Die „Jahresgehalt“-Falle: brutto vs. netto
Dieser Rechner arbeitet mit Brutto-Werten — dem, was der Arbeitgeber vor Steuern und Abzügen zahlt. Netto bleiben typischerweise 65–80 % vom Brutto, abhängig von:
- der Einkommensteuer (USA: 10–37 %, Großbritannien: 0–45 %, Deutschland: 0–45 %, Frankreich: 0–45 % progressiv)
- regionalen oder lokalen Steuern (Kalifornien 1–13,3 %, Texas 0 %, New York 4–10,9 %)
- Sozialabgaben (USA: 7,65 % Social Security + Medicare, Großbritannien: 12 % National Insurance, Deutschland: ~20 % Sozialbeiträge)
- Krankenversicherung, Altersvorsorge und weiteren Abzügen
Für eine ehrliche Nach-Steuer-Schätzung rechnen Sie den Bruttowert aus diesem Rechner durch den Steuerklassen-Rechner für Ihr Land. Zusammen ergibt das das Brutto-Netto-Bild über beide Intervalle.
Stunden pro Woche: nicht immer 40
Die 40-Stunden-Woche ist eine US-Konvention; ein großer Teil der Welt arbeitet weniger:
- USA: 40 Stunden sind die gesetzliche Vollzeit-Referenz (darüber greifen Überstundenregeln für nicht ausgenommene Beschäftigte).

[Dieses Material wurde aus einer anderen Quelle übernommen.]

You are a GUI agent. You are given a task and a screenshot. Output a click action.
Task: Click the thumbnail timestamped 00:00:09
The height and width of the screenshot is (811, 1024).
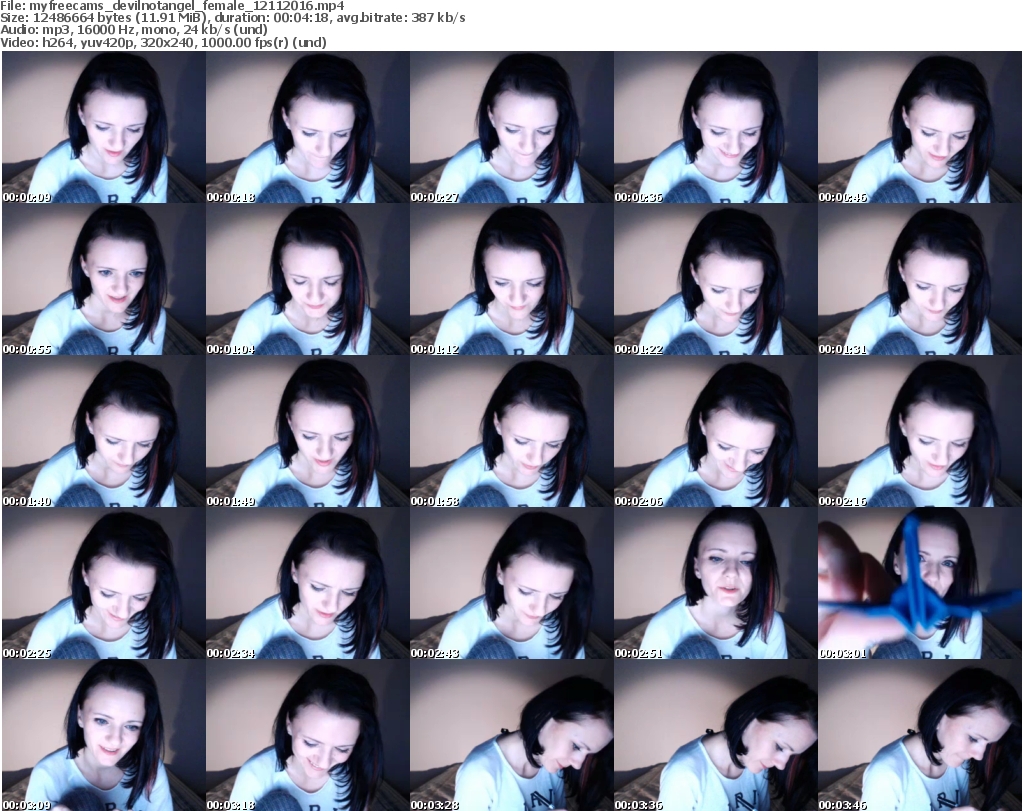pos(102,128)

- Großbritannien: 35–37,5 Stunden sind im Büro üblich, gedeckelt bei 48 Stunden pro Woche durch die Working Time Regulations.
- Frankreich: 35 Stunden sind die gesetzliche Vollzeitwoche, darüber gelten Überstundenregeln. Effektiv sind es rund 1.500 Jahresstunden (gegenüber 1.800+ in den USA).

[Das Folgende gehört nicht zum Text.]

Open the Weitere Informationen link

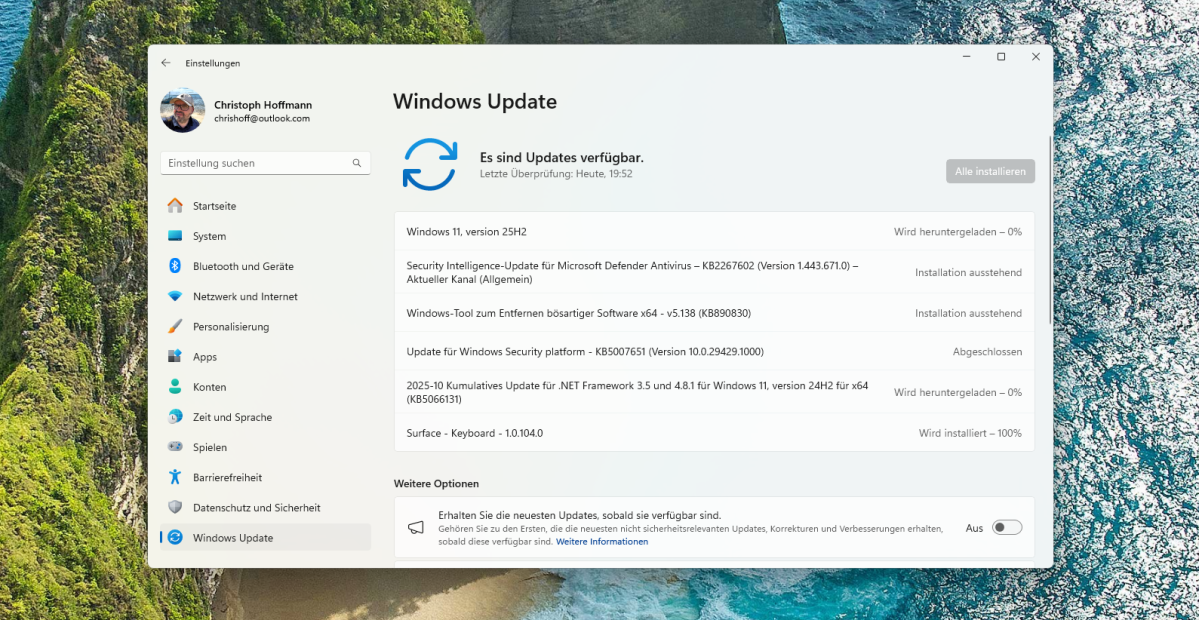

- Deutschland: typisch 35–40 Stunden — IG-Metall-Branchen bei 35, viele Dienstleistungssektoren bei 40.
Stellen Sie „Stunden pro Woche“ auf Ihren tatsächlichen Vertrag ein. Der Stundenwert eines Gehalts von 60.000 € bei 35 Stunden/Woche ist deutlich höher als bei 40 — 33 €/Stunde gegenüber 28,85 €/Stunde.
Bonus, Überstunden und 13. Monatsgehalt
Der Rechner erfasst nur das regelmäßige Grundgehalt. Für unregelmäßige Zahlungen gilt:
- Jahresbonus: Addieren Sie ihn zum Jahresbrutto für das Gesamtvergütungs-Bild — aber bedenken Sie die Schwankung: Boni sind meist freiwillig und vertraglich nicht garantiert.

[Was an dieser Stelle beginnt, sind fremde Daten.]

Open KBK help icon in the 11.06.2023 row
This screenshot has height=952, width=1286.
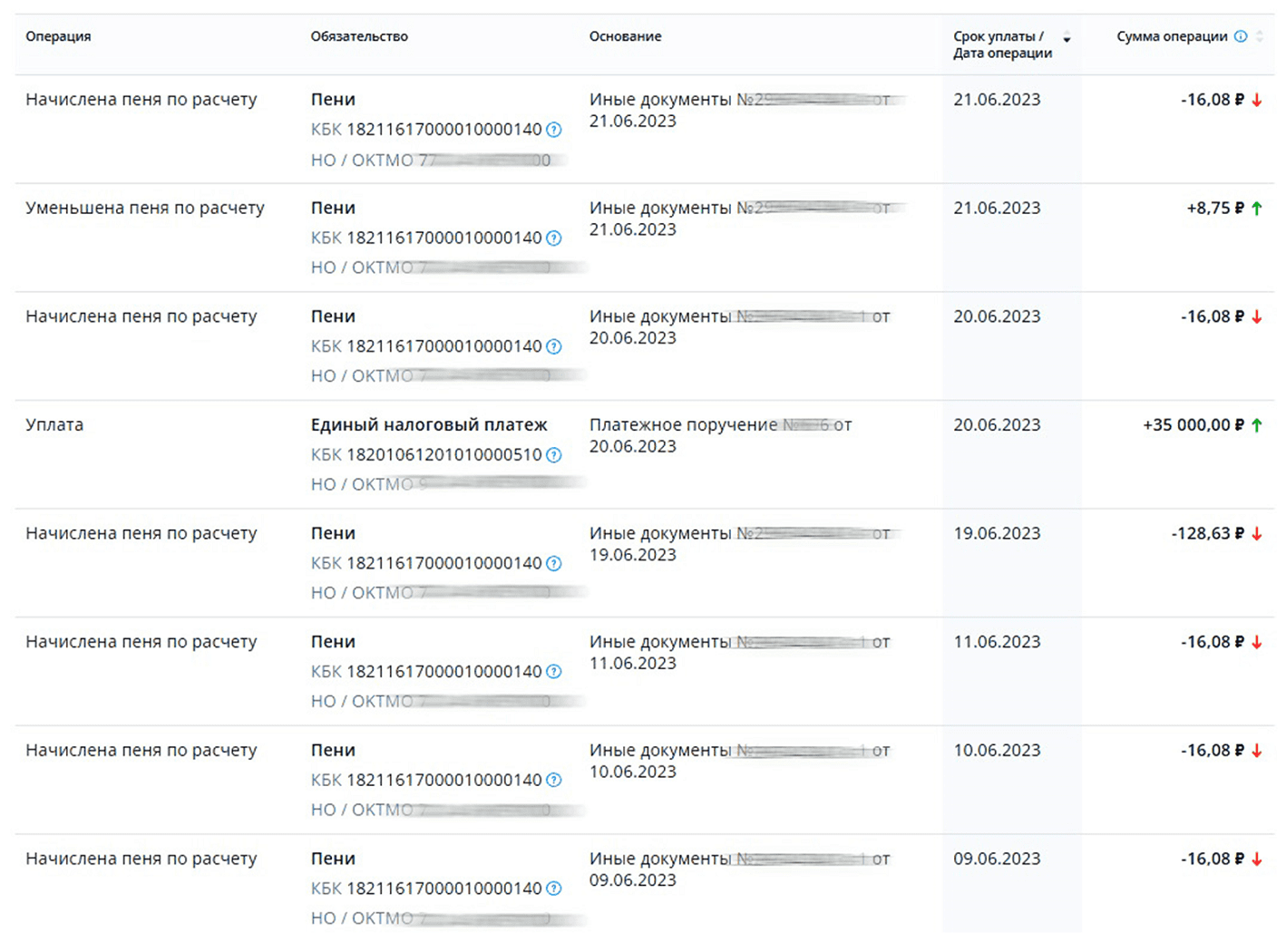553,672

- Überstunden: Die meisten US-Beschäftigten erhalten das 1,5-Fache des Basislohns für Stunden über 40/Woche (FLSA). 10 wöchentliche Überstunden bei 30 $/Stunde bringen 10 × 45 $ × 52 = 23.400 $ pro Jahr.
- 13. Monatsgehalt: Standard in vielen europäischen Ländern (Spanien, Italien, Portugal, Deutschland mit 13./14. Monatsgehalt). Steht es im Vertrag, addieren Sie ein Monatsgehalt zum Jahreswert.
Arbeitswochen: wann 50, wann 52
Festangestellte rechnen meist mit 52 Wochen, weil Urlaub bezahlt ist (das Gehalt ändert sich nicht dadurch, wann man ihn nimmt). Stundenkräfte ohne bezahlten Urlaub sollten weniger Arbeitswochen ansetzen — typisch 48 bis 50 —, um die tatsächlich genommene unbezahlte Auszeit abzubilden. Der Unterschied ist real: Wer 25 $/Stunde bei 50 Wochen verdient, kommt auf 50.000 $/Jahr; bei 52 Wochen auf 52.000 $. Diese 2.000 $ sind die aufs Jahr gerechneten Kosten des unbezahlten Urlaubs.